Development of Low-Threshold Ionization Detectors Using USD-Grown Germanium Crystals for Low-Mass Dark Matter Searches

Our objective is to leverage in-house manufactured Germanium (Ge) crystals to develop low-threshold (~sub-eV) ionization detectors at the University of South Dakota (USD) in collaboration with the Pacific Northwest National Laboratory (PNNL). This effort aims to enhance the detection of low-mass dark matter (DM) by providing Ge crystals with ultra-low cosmogenic exposures.

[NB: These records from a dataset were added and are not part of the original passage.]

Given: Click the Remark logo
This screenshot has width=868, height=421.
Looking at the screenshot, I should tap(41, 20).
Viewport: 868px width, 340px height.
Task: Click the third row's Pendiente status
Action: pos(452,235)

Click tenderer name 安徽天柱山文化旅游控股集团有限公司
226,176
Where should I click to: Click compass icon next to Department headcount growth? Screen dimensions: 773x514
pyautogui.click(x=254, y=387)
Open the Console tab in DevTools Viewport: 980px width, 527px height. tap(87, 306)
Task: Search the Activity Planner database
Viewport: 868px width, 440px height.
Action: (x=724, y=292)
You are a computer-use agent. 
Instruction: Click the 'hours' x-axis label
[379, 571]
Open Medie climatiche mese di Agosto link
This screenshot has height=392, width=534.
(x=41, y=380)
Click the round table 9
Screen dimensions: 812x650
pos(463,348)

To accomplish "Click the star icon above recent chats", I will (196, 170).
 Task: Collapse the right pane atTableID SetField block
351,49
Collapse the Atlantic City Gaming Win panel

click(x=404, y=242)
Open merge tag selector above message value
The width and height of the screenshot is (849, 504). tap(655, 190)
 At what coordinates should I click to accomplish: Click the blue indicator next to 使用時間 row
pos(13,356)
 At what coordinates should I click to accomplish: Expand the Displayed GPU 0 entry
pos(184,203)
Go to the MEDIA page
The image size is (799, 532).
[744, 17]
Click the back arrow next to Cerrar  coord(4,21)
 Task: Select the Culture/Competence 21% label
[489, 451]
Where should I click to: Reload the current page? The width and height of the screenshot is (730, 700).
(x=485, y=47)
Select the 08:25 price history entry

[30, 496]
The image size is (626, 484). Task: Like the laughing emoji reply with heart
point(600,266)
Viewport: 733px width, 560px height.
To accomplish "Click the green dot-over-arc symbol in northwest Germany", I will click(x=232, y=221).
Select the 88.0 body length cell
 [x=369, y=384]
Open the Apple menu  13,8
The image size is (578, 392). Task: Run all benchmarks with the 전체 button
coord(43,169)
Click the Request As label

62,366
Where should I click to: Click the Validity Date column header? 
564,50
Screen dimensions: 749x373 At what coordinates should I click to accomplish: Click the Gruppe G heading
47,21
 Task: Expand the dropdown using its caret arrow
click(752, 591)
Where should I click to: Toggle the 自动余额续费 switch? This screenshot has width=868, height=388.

Key tasks include fabricating charge readout Ge detectors with an internal charge amplification factor of 10-100, which will be validated at PNNL's shallow underground laboratory (SUL) at ultra-low temperatures (7.5 to 40 millikelvin).

We are working on an innovative germanium detector design featuring a high-purity Ge detector with a net impurity level of approximately 3×10^10 cm^−3 uniformly distributed across the entire detector, internal charge amplification with a gain factor of 1000, and a depleted detector operating at 77 K and continuously cooled down to helium temperature. These detectors aim to achieve an energy threshold of around sub-eV. This process involves using large concentrated electric fields to accelerate ionization excitations to energies beyond the germanium bandgap, thereby producing additional electron-hole pairs.